■ Goal of the exercise
Copy the data from its first line through the line containing "will click(1248, 179).", replacing "Metronome" with "Tuner" and keeping everything else unchanged.

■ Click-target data
——

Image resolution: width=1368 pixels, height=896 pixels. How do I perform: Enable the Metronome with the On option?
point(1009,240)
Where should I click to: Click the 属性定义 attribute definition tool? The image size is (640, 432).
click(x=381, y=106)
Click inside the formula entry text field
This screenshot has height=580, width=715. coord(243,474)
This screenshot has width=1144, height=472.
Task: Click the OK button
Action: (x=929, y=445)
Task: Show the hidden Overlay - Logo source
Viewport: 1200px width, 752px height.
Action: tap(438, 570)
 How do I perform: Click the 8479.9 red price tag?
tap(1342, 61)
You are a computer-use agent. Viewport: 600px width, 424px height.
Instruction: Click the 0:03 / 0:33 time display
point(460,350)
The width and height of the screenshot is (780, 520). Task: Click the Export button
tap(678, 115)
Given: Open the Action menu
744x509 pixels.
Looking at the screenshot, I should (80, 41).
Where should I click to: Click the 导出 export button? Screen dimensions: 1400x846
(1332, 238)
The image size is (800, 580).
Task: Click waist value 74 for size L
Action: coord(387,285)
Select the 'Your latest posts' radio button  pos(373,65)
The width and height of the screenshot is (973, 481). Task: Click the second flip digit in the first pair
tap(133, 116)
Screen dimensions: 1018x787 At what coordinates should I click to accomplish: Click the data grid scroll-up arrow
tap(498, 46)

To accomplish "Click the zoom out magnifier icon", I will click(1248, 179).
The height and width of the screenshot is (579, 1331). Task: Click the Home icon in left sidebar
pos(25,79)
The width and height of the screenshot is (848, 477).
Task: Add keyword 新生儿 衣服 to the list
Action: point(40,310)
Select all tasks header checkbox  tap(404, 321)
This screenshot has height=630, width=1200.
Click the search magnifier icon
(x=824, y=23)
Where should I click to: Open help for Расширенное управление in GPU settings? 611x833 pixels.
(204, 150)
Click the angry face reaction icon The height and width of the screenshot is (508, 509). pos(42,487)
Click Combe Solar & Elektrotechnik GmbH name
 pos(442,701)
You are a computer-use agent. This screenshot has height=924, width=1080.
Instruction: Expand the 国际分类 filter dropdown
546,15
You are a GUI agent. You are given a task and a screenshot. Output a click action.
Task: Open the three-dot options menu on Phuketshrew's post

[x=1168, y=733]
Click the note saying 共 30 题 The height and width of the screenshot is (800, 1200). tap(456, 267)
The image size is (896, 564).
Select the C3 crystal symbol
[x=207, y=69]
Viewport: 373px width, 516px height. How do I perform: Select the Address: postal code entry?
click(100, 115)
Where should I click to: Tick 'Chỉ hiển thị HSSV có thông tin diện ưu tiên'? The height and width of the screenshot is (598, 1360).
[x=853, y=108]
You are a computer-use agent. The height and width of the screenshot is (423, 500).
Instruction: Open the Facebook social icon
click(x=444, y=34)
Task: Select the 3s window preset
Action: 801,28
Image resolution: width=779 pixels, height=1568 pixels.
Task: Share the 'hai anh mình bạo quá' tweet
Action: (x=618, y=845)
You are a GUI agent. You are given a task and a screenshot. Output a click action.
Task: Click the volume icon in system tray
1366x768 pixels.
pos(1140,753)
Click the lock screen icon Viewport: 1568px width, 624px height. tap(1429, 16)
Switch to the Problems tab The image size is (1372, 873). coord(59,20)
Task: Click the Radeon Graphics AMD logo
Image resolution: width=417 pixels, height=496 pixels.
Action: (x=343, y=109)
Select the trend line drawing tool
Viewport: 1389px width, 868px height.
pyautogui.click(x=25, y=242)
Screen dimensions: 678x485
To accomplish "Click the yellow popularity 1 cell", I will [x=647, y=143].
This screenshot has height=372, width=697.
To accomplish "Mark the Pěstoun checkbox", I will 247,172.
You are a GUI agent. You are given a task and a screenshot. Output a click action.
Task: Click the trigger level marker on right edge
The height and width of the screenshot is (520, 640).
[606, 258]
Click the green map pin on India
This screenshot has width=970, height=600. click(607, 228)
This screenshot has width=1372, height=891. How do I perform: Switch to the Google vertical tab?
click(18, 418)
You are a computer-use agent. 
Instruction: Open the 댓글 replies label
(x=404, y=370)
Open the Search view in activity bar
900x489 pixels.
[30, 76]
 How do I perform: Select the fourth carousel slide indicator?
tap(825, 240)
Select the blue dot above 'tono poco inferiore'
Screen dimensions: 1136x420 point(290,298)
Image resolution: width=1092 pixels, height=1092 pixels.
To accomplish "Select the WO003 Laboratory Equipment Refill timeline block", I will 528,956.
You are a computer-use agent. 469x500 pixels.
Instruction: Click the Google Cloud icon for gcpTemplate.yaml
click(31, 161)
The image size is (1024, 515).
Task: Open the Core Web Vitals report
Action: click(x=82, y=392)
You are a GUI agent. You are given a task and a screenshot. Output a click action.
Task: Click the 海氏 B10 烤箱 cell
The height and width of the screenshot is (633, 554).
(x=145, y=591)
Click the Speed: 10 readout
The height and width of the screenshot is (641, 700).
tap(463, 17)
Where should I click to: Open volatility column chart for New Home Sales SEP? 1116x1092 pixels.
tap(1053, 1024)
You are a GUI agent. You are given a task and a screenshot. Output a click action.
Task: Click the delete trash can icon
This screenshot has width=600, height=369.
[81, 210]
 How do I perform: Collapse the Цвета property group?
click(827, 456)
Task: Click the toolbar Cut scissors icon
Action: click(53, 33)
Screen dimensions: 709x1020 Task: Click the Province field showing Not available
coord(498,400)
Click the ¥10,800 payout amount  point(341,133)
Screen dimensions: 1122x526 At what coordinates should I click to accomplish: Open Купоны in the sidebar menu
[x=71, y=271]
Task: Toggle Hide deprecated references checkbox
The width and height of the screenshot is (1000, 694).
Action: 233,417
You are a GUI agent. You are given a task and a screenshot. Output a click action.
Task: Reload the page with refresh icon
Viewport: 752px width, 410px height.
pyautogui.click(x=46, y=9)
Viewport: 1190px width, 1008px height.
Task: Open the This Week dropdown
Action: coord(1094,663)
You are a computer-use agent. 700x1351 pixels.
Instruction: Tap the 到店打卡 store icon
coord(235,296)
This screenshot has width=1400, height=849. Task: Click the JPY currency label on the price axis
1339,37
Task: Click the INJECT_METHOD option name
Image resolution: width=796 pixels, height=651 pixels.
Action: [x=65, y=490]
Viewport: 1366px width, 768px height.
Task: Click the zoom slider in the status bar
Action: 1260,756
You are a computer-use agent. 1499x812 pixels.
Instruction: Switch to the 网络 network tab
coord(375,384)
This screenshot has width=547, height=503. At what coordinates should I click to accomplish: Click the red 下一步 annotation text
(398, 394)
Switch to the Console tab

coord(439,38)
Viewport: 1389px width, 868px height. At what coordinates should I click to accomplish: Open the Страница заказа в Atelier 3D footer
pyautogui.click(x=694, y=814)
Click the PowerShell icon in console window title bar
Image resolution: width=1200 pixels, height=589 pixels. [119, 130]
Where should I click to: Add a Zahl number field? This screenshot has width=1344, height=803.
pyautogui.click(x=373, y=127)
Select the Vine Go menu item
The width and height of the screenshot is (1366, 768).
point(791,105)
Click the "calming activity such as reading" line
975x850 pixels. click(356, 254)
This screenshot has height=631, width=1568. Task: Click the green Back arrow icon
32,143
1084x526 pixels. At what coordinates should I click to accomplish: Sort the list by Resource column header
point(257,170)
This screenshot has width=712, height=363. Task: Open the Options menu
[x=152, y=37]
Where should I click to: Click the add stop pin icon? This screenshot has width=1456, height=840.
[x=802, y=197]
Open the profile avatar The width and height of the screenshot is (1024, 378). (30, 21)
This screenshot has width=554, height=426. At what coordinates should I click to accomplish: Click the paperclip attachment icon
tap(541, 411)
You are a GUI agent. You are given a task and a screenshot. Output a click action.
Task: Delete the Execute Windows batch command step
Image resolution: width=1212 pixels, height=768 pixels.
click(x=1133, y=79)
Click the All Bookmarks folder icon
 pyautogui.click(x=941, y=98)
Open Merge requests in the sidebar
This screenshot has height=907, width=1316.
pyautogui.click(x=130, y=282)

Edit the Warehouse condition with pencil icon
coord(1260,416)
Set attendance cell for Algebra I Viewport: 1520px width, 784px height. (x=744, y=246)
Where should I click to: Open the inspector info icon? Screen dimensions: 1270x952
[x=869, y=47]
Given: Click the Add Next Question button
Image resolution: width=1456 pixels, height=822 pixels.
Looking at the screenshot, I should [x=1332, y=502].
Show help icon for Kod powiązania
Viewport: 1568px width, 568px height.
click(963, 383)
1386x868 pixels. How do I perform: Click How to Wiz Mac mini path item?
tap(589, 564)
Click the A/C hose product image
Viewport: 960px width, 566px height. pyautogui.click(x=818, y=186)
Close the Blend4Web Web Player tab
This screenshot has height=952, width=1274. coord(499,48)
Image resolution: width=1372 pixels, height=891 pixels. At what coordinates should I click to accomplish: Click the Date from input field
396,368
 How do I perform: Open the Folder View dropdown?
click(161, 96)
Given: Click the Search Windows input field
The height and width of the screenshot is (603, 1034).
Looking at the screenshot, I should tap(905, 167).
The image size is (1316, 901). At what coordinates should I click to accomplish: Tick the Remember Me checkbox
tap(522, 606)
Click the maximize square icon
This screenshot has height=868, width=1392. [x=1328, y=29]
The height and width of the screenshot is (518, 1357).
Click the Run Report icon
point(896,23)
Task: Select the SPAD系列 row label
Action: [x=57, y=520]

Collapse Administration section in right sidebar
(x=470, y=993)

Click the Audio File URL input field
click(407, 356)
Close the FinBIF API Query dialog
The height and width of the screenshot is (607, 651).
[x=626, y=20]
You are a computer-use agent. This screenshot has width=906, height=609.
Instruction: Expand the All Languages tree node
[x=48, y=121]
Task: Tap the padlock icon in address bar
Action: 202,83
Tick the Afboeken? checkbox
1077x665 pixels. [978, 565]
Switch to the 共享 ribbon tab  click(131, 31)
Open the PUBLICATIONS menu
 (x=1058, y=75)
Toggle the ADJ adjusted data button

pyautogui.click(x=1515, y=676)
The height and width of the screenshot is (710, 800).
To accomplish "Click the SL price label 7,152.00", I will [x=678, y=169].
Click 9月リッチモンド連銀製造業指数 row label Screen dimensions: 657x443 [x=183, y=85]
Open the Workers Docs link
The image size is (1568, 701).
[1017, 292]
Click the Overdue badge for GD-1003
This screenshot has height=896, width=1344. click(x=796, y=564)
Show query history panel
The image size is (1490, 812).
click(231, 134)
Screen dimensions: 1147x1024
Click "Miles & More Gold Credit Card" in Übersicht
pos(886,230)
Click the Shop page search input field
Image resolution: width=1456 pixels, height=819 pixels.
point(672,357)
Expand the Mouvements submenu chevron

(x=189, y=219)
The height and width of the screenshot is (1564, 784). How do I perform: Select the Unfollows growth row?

——

■ In response
Image resolution: width=1368 pixels, height=896 pixels. How do I perform: Enable the Tuner with the On option?
point(1009,240)
Where should I click to: Click the 属性定义 attribute definition tool? The image size is (640, 432).
click(x=381, y=106)
Click inside the formula entry text field
This screenshot has height=580, width=715. coord(243,474)
This screenshot has width=1144, height=472.
Task: Click the OK button
Action: (x=929, y=445)
Task: Show the hidden Overlay - Logo source
Viewport: 1200px width, 752px height.
Action: tap(438, 570)
 How do I perform: Click the 8479.9 red price tag?
tap(1342, 61)
You are a computer-use agent. Viewport: 600px width, 424px height.
Instruction: Click the 0:03 / 0:33 time display
point(460,350)
The width and height of the screenshot is (780, 520). Task: Click the Export button
tap(678, 115)
Given: Open the Action menu
744x509 pixels.
Looking at the screenshot, I should (80, 41).
Where should I click to: Click the 导出 export button? Screen dimensions: 1400x846
(1332, 238)
The image size is (800, 580).
Task: Click waist value 74 for size L
Action: coord(387,285)
Select the 'Your latest posts' radio button  pos(373,65)
The width and height of the screenshot is (973, 481). Task: Click the second flip digit in the first pair
tap(133, 116)
Screen dimensions: 1018x787 At what coordinates should I click to accomplish: Click the data grid scroll-up arrow
tap(498, 46)

To accomplish "Click the zoom out magnifier icon", I will click(1248, 179).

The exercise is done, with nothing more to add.